■ **EXERCISE AIM**
Look for the string "Image" in the listing below and copy every line in which it appears.

■ **DATA FOR PROCESSING**
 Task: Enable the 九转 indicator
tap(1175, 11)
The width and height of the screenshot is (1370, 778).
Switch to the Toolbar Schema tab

==

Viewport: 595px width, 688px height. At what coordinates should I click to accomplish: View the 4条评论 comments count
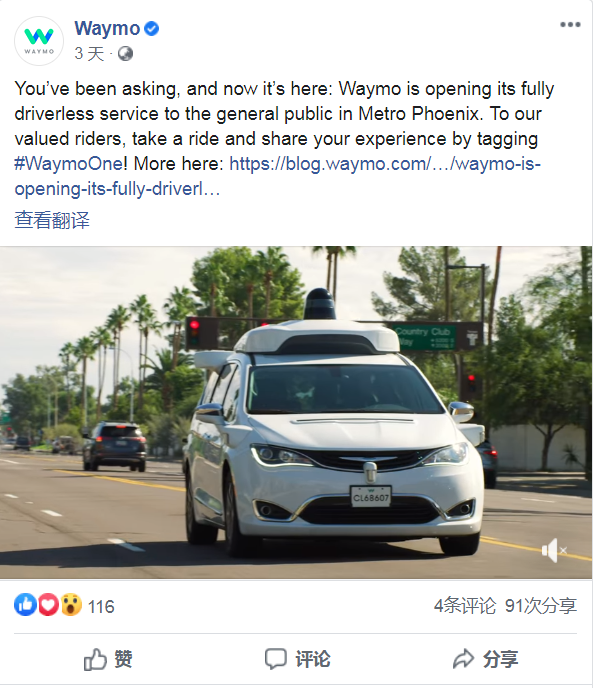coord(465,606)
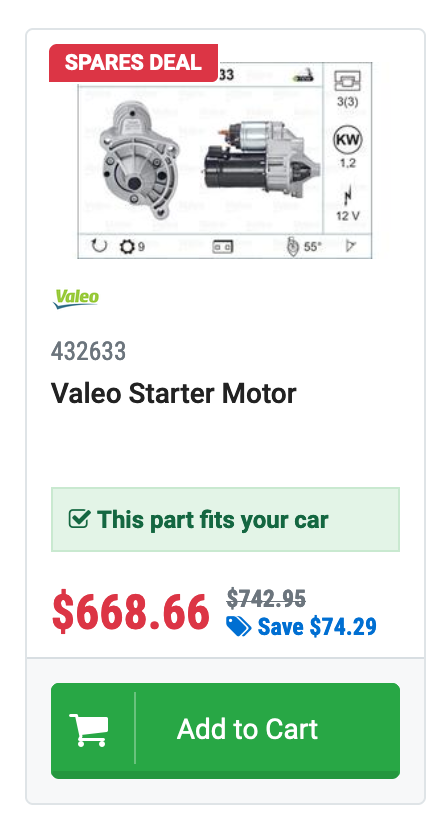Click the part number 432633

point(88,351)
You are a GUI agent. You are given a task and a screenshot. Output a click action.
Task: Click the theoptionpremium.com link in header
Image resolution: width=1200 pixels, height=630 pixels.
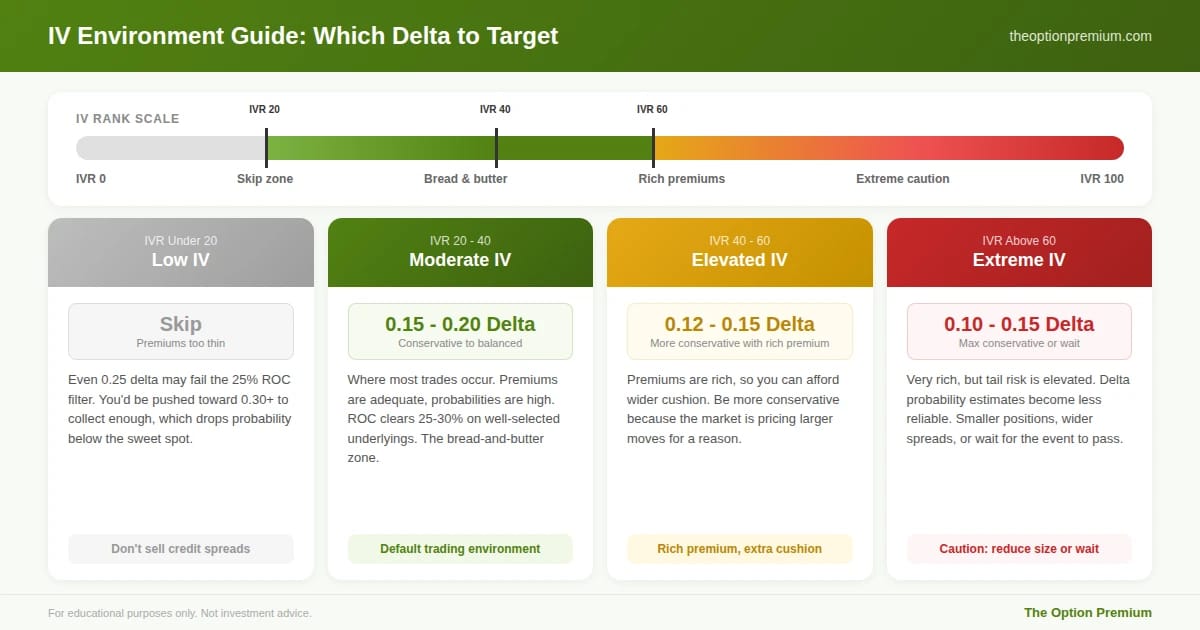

---

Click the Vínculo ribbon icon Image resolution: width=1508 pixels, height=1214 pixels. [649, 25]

■ **WRITTEN ANSWER**
Image resolution: width=1200 pixels, height=630 pixels.
Click the Vínculo ribbon icon Image resolution: width=1508 pixels, height=1214 pixels. [649, 25]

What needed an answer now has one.